The first morning home from the hospital, I felt great. I got up and started walking the dog around the block.  It was the slowest walk in recorded history.  What was I thinking?  I felt immense satisfaction making it around the block.  Then I slept the rest of the day.  That was Monday. Today I made it around the block and more, and walking is transformative when the option is lying down.

Sitting up

I did my laundry on Friday.  Also, I had a zoom call with the ostomy nurse to sort out my new ostomy; I can last about an hour in a chair before I droop like a Play-do statue.  We have recliners that are a cheat half lying down, so I am trying to sit in a chair more than using the recliner.  I need a little extra padding because one of the things I lost this time around was my "rosebud." There is no more farting in my life.  My husband and I started calling it the Hollywood butt.  Everyone will want to have one now, like a fashion accessory.  If I was going into orbit or on a trip to Mars, I think I would want a Hollywood butt.  All the bits of me I was trying to nurture back to health this last year failed to show any signs of life. Out they came.  

Activities

I did gain 27 cm, 9", of healthy functional intestine back to the plus side.  It means I expect I won't need weekly IV infusions to keep me hydrated.  Recovery is expected to take four more weeks.  I will update you on returning to daily activities and if I can make it up the hill to the observatory before Halloween.
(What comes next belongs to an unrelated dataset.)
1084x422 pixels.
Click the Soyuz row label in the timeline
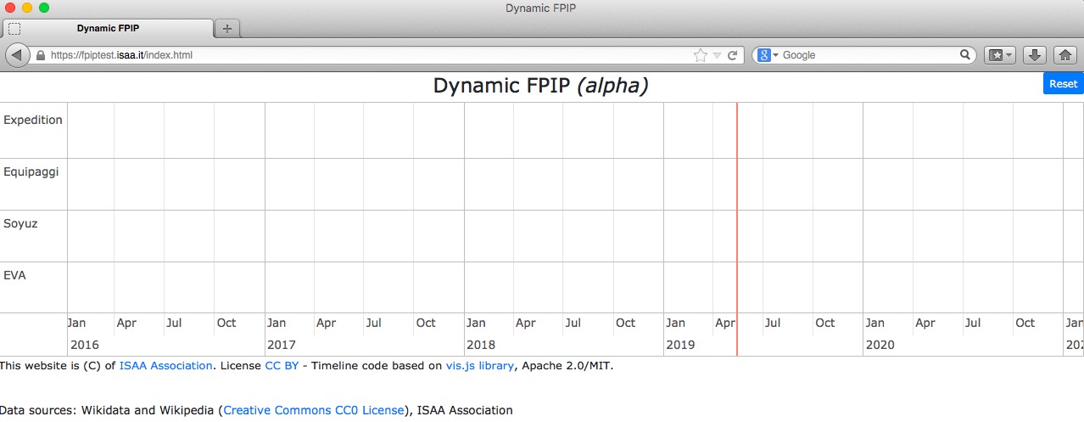[x=20, y=224]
AI, What I have been reading

I have been reading in my interest area of artificial intelligence.  For over 50 years we have wondered if machines could think.  We are immediately hobbled by the follow-up question what counts as thinking?  Up to now we felt that if a machine could pass a test, that would give us an answer.  It came down to having a machine fool someone long enough in a question-and-answer session to pass as a natural person.  Now we have devices that can fool us, ask us questions, and solve our online ordering and banking issues.  Yes, machines can think in the 1940s mindset of passing a test.  

Now the question of what counts as thinking is splitting into levels of functionality.  Currently, we have machines that can solve problems in a narrow band of cognition.  For example we trust the machine learning app on our phones to find driving directions and narrow down items we want to order at Amazon.  The next level of functionality is a test of general intelligence.  General intelligence is what we recognize in animals and people. The next level of machine intelligence will be obvious starting with a machines ability to act like a dog or a mouse and do several things simultaneously to pursue a purpose.  The skill set would progress to a system that could function as well as a person.  That will be something.  Look for it in the next 50 years.